The coronavirus pandemic has pushed the world into a mass experiment in working from home. For some companies, self-quarantine for the public good has meant finding new ways to collaborate while navigating spotty internet connections, video conferencing etiquette, new apps and even newer security woes. That’s a no-brainer for Silicon Valley, where companies build apps and technologies to help power services used by hundreds of millions of people each day.

But with schools and day care centers closed around the country, tech companies, from Apple to Facebook to Google to LinkedIn to Uber, are facing a more challenging test: family. Even Facebook CEO Mark Zuckerberg acknowledged in a March conference call with the press that caring for his two young daughters at home with his wife, Priscilla, a pediatrician, is “a big change.”

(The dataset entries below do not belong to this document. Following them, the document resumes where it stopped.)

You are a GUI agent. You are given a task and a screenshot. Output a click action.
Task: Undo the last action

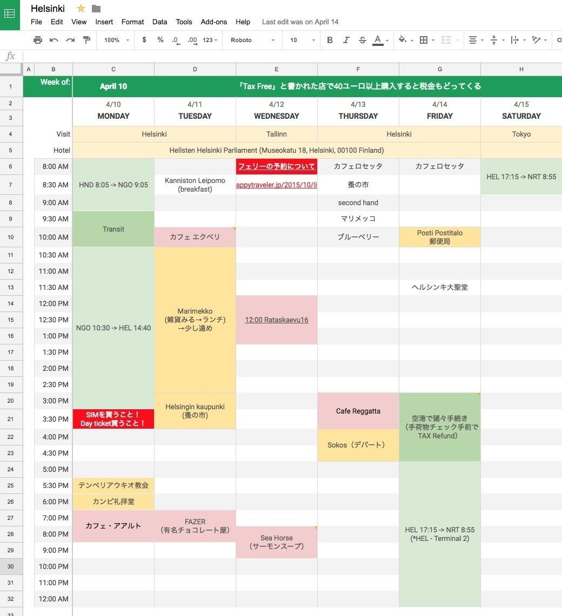pyautogui.click(x=54, y=40)
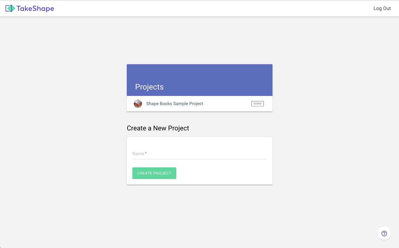Click the blue banner area above Projects title
Screen dimensions: 399x248
pos(199,72)
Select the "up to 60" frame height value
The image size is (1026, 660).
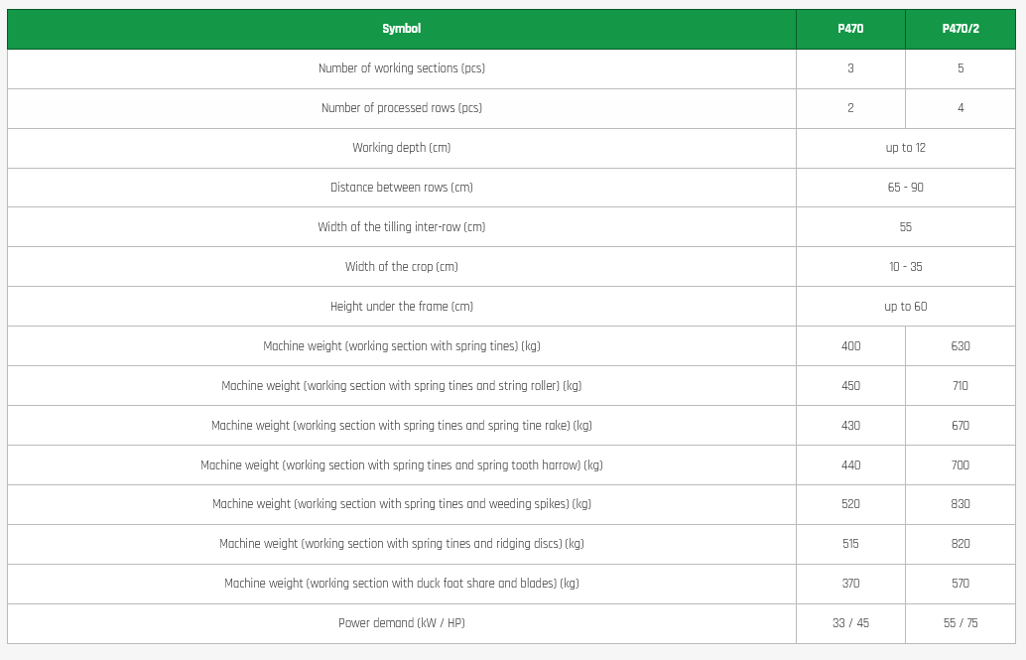pyautogui.click(x=905, y=307)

The nonstop 24-hour work culture that led many tech companies to hire high-end chefs for free food cafeterias, offer onsite car oil changes and, in some cases, do free dry cleaning is running up against the realities of child care and other family care in self-quarantine at home. The unspoken agreement that all those benefits came in exchange for long and grueling work hours is falling apart at home.

Day care centers and schools around the country have closed, while nursing homes are sending some residents to live with family. That’s all put extra demand on working parents, who now have to split their attention between work, homeschooling, child care and family needs throughout the day.

Zoom said it’s tallied a 700% increase in weekday evening meetings on its platform since February, and a 2,000% increase in meetings on the weekend. While users have flocked to the service and social Zoom calls are now du jour, the numbers could also hint at an overburdened work force pushing meetings to out-of-hours when kids have gone to bed.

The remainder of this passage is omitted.